L’aire neuve est par excellence la fête de l’agriculture. Lorsque la surface de l’aire n’est plus unie, et que les cailloux et les crevasses défendent au rouleau qui doit y recueillir le blé de glisser aisément, le laboureur fait publier une aire neuve. La veille du jour indiqué, quelques heures avant minuit, on voit des charrettes, chargées de terre glaise et de barriques d’eau, se diriger en silence vers son habitation, et chercher derrière les arbres une position telle, qu’elles puissent, au coup de minuit, s’élancer dans l’aire, et gagner des rubans qui sont destinés aux premiers rendus.

Dès que l’aurore se lève, chaque cultivateur vient, à tour de rôle, déposer sur l’aire la terre dont sa charrette est pleine ; puis ou y verse de l’eau, et l’on fait galoper en cercle, parmi le mortier que produit ce mélange, des chevaux dont les crins sont ornés de rubans aux couleurs éclatantes. Il est des cantons où l’on dresse une table au centre de l’aire ; sur cette table on place un fauteuil ; on enlève la plus belle jeune fille de l’assemblée ; on l’y fait asseoir, et on ne la délivre que sur la promesse de quelque gracieuse rançon.

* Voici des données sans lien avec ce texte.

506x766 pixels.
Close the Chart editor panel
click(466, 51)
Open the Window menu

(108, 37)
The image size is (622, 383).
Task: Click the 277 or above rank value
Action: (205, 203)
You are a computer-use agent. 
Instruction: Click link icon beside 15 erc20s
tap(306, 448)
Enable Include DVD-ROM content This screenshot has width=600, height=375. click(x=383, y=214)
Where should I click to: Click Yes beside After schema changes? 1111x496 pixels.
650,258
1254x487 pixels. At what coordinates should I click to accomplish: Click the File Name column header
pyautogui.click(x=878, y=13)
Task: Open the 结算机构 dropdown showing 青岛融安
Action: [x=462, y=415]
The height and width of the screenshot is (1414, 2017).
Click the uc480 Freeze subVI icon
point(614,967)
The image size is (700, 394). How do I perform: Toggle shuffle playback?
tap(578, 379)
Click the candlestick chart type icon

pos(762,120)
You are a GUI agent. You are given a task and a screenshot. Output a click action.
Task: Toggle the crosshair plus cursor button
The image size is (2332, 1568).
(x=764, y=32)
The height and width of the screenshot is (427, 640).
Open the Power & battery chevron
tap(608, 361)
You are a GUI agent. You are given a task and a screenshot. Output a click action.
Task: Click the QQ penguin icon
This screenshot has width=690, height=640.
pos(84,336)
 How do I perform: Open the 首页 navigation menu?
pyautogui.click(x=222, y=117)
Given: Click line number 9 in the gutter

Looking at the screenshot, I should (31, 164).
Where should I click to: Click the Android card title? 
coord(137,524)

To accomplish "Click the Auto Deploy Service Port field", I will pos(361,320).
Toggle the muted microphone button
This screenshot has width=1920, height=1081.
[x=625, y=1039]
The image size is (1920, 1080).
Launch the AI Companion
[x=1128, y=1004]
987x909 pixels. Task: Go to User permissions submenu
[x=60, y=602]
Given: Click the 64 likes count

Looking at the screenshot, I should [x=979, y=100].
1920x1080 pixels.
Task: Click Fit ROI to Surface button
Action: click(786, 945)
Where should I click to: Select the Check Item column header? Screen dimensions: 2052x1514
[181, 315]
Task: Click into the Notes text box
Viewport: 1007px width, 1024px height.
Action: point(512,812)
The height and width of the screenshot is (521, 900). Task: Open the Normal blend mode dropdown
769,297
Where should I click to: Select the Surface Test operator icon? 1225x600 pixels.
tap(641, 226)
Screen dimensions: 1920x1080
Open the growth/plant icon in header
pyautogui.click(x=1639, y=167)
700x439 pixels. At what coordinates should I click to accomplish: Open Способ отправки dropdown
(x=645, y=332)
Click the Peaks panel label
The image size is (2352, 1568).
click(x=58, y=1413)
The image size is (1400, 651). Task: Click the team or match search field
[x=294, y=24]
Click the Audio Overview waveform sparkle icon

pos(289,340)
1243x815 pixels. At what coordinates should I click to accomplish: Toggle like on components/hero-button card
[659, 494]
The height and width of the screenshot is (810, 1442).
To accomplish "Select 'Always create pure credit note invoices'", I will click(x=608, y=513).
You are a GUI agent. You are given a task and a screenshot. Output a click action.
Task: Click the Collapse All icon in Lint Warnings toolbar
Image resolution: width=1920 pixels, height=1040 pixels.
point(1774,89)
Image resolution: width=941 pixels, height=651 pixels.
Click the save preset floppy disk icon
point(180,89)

Huit jours après, quand l’aire, suffisamment foulée par les pieds des chevaux, est séchée, on y danse pour l’aplanir, et la fête recommence. Quelquefois des jeunes filles, portant sur la tête des vases remplis de lait ou de fleurs, ouvrent ces danses par une ronde ; puis le biniou sonne, la bombarde y mène ses notes plus sonores, et les chaînes des danseurs ne tardent pas à se mouvoir. Ces chaînes s’allongent insensiblement, se déploient, se croisent au gré des instruments, s’enlacent, se replient sur elles-mêmes, se fuient, reviennent, se fuient encore, se déroulent et s’élancent avec une mesure parfaite.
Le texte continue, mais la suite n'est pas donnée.